I missed the Old Hag’s limerick contest while I was out last week, but you can read the results now (scroll down). My favorites are Choire Sicha’s contribution and Zulkey’s poem about Britney Spears:

There once was a girl named Britney
Whose talent amounted to shitney
She wiggled her hips
And kissed people’s lips
And eventually showed off her clitney

“Something to look forward to! Thanks!” said MGP here at the office when I shared the Zulkey poem with him.

Dan Kennedy wants you to review his novel at Amazon, but only if you start your review with one of these sentences:

I am usually/almost always captivated by sharks attacking swimmers at small seaside resort beaches, so imagine my surprise when…

I am drunk and not signed in with my own Amazon account, but have a few things to say about this book nonetheless…

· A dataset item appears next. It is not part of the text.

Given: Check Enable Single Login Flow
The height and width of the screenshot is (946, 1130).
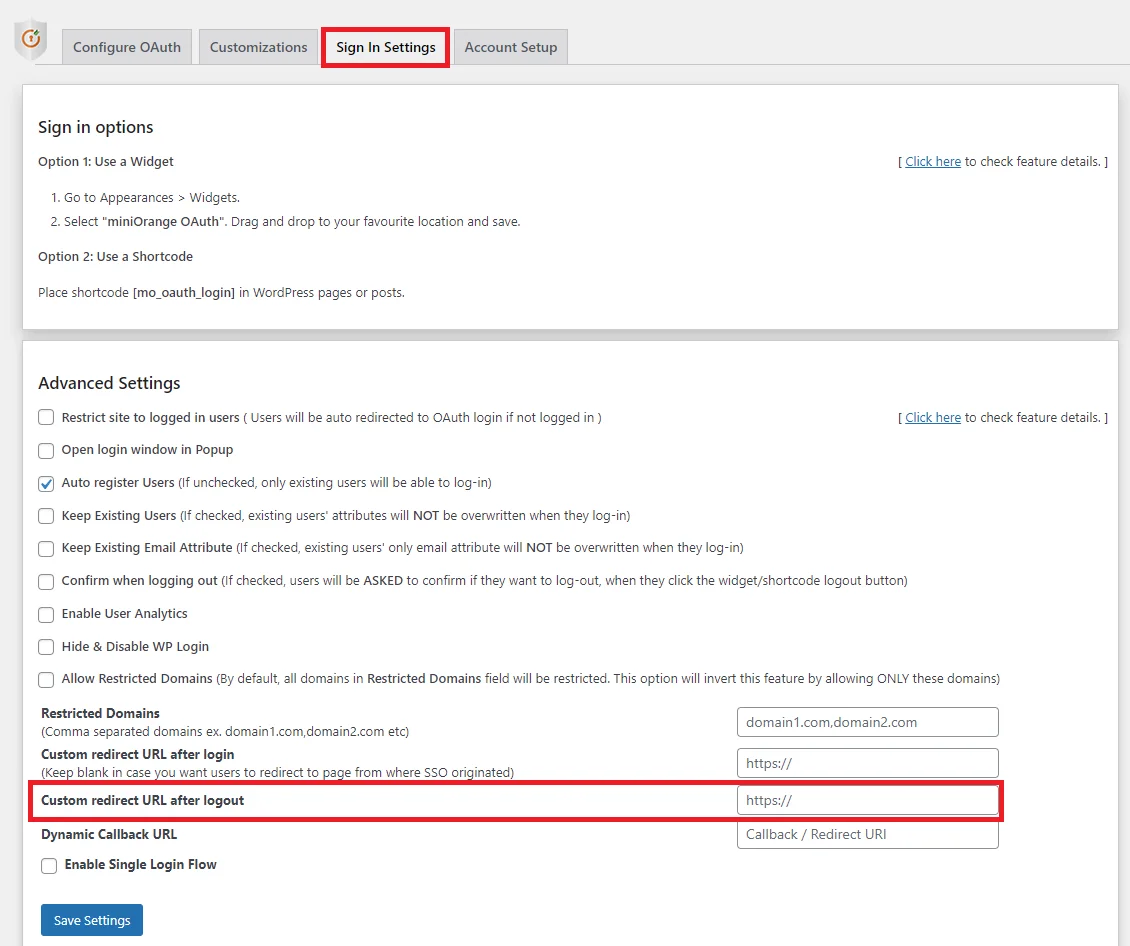Looking at the screenshot, I should (49, 865).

A few years ago my mother shared a skin care secret with me…

How many times has a humor book’s publisher promised plenty of sex scenes in hopes of jump-starting sales only to never deliver on the steamy promises? The answer is a resounding ‘all to often’….

Many of you know I’m an avid reader and Amazon reviewer, but what you may not have known is that I’m also a diabetic…

You’ll receive a really small gift for your trouble.

If I Had a Girlfriend,” by Bruce McCulloch (Thanks to Pasha for mentioning McCulloch’s site.)

Dong Resin must have been using the ladies’ restrooms up and down the Jersey Turnpike. Either that or the self-flushing toilets in Florida are possessed by the same evil spirits.